Working model of possible pathways for formation of primary follicles in adult human ovaries (updated from Ref. [32]). 1) Ovarian tunica albuginea (ta) stem cells (green color) differentiate into the CK+ fibroblasts (red color) and by mesenchymal-epithelial transition give rise to the SE cells directly covering the ovarian cortex (arched arrow). 2) Closing of TA flaps (see Fig. 1) results in the formation of epithelial cords/channels in the upper ovarian cortex (see Fig. 3).

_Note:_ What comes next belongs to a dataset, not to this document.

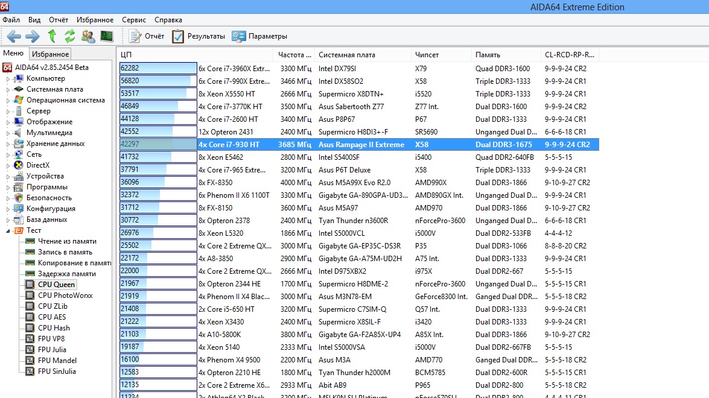Viewport: 709px width, 398px height.
Task: Click the blue Forward arrow in toolbar
Action: pyautogui.click(x=33, y=36)
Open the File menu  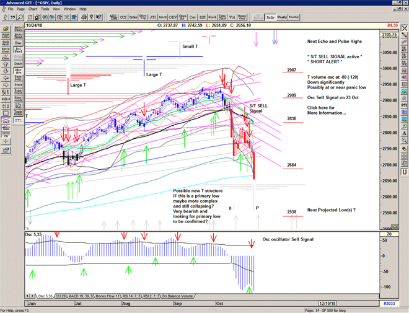tap(11, 9)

Fragmented epithelial cords give rise to the epithelial nests, which resemble primitive granulosa cells [22] and descend into the lower ovarian cortex. 4) Depending on certain in situ (stromal) influences, the TA progenitors differentiate into the SE cells covering TA, which may, by asymmetric division, give rise to the ZP+ germ cells. 5) These putative germ cells may symmetrically divide, descend into the ovarian cortex, and associate with adjacent cortical vessels (6). Intravascular transport (7) is associated with a substantial increase of germ cell size and with development of ZP+ anchors (green lines), which may serve to slow down the transport speed and signal the epithelial nests to associate with a particular vascular segment. 8) The intravascular germ cells differentiating into the oocytes are picked up by epithelial nests associated with the proper cortical vessels. Such oocyte-nest complexes show an "octopus-like" (9) formations during the early stage of assembly, and a formation of the Balbiani body during the intermediate stage (yellow body, 10). The Balbiani body persists in resting primary follicles (11), but diminishes upon the growth promoting signals, including Thy-1 dp signaling derived from the follicle-accompanying vessels (12, dashed line). An alternative pathway for the germ cell origin from TA precursors (4') consists of a constitution of cortical crypts formed by SE-like embryonal type cells [22,25], possibly originating from, but not necessarily connected with, the deep SE invaginations, as evidenced from serial sections. The "alternative" pathway of germ cell origin may supply the oocytes directly to the neighboring nests (dashed arched arrows) and, via vascular transport (dotted arched arrow), saturate distant nests to form the primary follicles.